> _Задание_:
Соберите из приведенных ниже строк все те, в которых встречается слово «should», и перепишите их без изменений.

> _Исходные строки_:

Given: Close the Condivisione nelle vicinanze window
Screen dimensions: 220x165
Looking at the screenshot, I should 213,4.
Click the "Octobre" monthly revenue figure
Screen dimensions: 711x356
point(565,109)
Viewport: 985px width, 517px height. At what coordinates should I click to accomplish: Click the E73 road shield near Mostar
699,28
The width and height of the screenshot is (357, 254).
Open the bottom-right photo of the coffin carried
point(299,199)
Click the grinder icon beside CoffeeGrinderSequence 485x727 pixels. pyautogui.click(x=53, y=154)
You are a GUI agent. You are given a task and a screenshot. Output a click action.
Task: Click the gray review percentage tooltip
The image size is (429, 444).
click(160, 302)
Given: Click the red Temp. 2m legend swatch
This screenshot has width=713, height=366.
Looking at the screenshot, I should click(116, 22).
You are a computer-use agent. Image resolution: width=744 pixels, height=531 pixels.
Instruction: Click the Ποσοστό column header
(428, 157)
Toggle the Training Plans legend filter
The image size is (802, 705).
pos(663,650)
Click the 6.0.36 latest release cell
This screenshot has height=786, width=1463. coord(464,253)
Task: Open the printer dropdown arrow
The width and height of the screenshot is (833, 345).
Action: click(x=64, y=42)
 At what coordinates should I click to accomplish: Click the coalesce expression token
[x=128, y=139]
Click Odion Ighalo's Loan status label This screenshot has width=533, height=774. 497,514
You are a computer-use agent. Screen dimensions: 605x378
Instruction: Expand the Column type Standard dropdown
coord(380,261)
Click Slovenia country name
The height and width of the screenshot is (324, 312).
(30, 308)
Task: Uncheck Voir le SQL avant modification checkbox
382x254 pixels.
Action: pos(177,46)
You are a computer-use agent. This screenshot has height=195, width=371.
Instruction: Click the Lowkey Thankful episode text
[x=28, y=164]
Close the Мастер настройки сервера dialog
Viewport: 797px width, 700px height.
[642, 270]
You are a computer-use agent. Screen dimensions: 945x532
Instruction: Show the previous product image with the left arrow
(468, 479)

> _Правильный ответ_:
Looking at the screenshot, I should 213,4.
Viewport: 985px width, 517px height. At what coordinates should I click to accomplish: Click the E73 road shield near Mostar
Looking at the screenshot, I should click(116, 22).
 At what coordinates should I click to accomplish: Click the coalesce expression token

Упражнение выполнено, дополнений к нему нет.